Question

The resultant of two forces P and Q is R. If R is doubled and if Q is reversed; R is again doubled. Then ${{P}^{2}}:{{Q}^{2}}:{{R}^{2}}$ is given by,
A. 2 : 2 : 3
B. 3 : 2 : 2
C. 2 : 3 : 2
D. 2 : 3 : 1

Answer 1

Hint:In order to solve this question, we should have some knowledge of vector formulas like, ${{\left| R \right|}^{2}}={{\left| P \right|}^{2}}+{{\left| Q \right|}^{2}}+2\left| P \right|\left| Q \right|\cos \theta$. Also, we need to know that if vector Q changes its direction, then it becomes -Q. If Q is doubled, then it becomes 2Q. Also, if the vector is reversed, and if angle is $\theta$ with another vector, then it becomes $180-\theta$. By using these properties, we can solve this question.

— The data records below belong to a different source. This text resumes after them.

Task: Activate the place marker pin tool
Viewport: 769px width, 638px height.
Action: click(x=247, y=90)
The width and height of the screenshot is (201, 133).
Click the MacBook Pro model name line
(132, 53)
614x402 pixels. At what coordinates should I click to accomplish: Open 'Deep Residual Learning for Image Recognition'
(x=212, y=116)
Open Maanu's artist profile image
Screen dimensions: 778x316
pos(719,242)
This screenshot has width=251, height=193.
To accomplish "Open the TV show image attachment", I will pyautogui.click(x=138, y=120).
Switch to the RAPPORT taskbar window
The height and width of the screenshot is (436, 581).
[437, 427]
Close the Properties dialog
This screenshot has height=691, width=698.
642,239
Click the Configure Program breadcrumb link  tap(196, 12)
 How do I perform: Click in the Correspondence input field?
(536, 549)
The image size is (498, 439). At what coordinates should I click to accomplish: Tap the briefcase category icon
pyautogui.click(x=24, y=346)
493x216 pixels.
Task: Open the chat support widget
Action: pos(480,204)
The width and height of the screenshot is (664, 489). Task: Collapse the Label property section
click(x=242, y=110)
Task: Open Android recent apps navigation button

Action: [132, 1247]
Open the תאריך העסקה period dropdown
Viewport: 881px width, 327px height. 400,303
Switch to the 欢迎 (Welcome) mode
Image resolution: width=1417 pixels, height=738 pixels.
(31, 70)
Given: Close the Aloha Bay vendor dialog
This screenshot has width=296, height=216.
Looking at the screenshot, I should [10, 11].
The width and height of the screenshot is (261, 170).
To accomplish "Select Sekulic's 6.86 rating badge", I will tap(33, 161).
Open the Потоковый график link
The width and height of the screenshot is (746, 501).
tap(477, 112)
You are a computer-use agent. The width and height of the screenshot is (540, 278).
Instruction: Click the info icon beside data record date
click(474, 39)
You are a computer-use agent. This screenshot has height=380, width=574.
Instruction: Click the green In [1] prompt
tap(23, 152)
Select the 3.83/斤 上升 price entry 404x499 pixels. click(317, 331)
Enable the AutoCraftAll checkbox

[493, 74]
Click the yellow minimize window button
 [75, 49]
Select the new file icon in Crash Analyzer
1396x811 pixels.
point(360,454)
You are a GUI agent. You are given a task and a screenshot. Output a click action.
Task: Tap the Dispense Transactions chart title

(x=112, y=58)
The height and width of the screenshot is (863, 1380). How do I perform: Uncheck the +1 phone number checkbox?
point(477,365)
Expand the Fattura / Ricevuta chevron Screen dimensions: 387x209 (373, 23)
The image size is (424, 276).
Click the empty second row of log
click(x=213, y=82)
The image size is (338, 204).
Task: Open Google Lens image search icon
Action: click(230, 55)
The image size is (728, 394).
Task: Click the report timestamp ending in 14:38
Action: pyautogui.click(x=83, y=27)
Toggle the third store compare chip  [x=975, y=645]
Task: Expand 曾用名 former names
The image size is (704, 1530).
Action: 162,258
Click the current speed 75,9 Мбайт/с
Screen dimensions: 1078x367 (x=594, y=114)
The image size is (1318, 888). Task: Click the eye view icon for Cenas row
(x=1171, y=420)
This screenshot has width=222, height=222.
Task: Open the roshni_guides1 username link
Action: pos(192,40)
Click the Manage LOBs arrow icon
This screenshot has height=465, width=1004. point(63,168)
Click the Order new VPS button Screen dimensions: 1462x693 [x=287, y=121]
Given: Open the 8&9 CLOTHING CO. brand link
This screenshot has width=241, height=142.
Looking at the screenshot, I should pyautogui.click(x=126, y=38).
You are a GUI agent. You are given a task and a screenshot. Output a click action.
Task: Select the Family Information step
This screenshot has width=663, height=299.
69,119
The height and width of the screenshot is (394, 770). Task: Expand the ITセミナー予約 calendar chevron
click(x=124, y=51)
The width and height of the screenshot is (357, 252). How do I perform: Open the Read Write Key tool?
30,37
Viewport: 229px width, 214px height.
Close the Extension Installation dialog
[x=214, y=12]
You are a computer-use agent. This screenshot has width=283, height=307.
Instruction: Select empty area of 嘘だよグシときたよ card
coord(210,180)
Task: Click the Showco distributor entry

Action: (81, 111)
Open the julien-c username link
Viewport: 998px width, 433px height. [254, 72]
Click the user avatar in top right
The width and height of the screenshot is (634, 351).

Complete step-by-step answer:
In this question, we have been given that resultant of two forces P and Q is R and few conditions are given for P, Q and R. And we have been asked to find the value of ${{P}^{2}}:{{Q}^{2}}:{{R}^{2}}$. To solve this, we know that the resultant of two vectors is related with them as, ${{\left| R \right|}^{2}}={{\left| P \right|}^{2}}+{{\left| Q \right|}^{2}}+2\left| P \right|\left| Q \right|\cos \theta$.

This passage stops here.